• [HOW TO COMPLETE THIS TASK] For the material below, return exactly the lines starting at the line containing "Tick the select-all checkbox beside Name" and ending at the line containing "Given: Finish setup by pressing 完了(F)", both ends included, and no others.

• [DATASET EXTRACT]
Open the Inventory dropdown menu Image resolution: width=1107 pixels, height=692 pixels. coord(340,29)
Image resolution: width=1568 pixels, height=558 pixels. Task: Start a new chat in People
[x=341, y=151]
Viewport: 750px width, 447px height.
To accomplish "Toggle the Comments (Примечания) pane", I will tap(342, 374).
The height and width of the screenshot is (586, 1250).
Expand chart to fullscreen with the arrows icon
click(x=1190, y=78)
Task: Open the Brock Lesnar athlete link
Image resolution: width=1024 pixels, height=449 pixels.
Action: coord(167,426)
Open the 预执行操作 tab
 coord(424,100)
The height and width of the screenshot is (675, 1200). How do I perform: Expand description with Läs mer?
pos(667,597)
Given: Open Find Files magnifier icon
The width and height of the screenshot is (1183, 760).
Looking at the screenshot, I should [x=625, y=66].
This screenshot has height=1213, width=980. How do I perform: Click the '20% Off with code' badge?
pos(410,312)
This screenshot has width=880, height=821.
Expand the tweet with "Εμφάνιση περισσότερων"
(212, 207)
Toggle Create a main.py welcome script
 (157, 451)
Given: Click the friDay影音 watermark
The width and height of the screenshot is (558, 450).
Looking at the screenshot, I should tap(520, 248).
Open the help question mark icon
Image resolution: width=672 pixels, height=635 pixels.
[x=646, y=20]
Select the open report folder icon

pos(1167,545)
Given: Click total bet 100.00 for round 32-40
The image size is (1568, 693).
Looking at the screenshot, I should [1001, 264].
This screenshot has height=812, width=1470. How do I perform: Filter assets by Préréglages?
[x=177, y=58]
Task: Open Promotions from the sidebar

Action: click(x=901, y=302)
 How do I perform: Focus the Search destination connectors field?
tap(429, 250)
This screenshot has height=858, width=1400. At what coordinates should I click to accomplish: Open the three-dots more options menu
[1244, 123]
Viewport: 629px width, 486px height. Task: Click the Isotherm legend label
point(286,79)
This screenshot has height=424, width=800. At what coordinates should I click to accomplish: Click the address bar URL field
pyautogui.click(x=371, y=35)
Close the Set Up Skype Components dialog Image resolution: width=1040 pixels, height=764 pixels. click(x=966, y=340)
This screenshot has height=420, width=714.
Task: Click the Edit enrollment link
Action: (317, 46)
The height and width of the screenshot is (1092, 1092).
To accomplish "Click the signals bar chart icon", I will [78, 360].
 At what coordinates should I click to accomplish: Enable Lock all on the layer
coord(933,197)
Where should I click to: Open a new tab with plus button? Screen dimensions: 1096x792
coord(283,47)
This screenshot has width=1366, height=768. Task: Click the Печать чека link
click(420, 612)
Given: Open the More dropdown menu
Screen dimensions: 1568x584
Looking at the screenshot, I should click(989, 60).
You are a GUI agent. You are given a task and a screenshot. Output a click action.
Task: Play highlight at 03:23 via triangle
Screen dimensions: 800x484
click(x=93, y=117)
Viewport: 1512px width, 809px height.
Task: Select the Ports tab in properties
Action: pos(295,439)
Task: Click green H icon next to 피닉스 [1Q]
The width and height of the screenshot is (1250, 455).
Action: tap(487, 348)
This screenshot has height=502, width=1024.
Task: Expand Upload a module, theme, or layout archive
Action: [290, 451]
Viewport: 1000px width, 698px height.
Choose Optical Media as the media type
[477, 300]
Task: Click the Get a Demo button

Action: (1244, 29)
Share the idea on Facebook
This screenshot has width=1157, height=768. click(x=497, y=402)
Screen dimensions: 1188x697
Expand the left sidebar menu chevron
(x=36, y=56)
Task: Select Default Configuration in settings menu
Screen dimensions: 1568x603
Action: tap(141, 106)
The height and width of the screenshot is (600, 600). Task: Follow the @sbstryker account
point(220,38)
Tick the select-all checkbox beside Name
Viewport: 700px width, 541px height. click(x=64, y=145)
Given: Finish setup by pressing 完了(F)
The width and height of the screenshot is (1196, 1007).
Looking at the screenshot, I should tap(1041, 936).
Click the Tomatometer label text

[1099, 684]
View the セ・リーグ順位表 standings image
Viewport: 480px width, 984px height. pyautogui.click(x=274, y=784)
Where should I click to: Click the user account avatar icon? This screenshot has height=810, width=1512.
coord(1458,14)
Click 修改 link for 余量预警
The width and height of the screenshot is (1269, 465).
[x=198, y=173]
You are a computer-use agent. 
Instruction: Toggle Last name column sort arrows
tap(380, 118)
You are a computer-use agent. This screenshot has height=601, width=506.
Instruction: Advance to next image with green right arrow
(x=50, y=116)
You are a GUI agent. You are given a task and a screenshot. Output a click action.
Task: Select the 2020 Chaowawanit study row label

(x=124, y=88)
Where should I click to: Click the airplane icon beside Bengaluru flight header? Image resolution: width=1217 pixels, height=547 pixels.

• [FINAL ANSWER]
Tick the select-all checkbox beside Name
Viewport: 700px width, 541px height. click(x=64, y=145)
Given: Finish setup by pressing 完了(F)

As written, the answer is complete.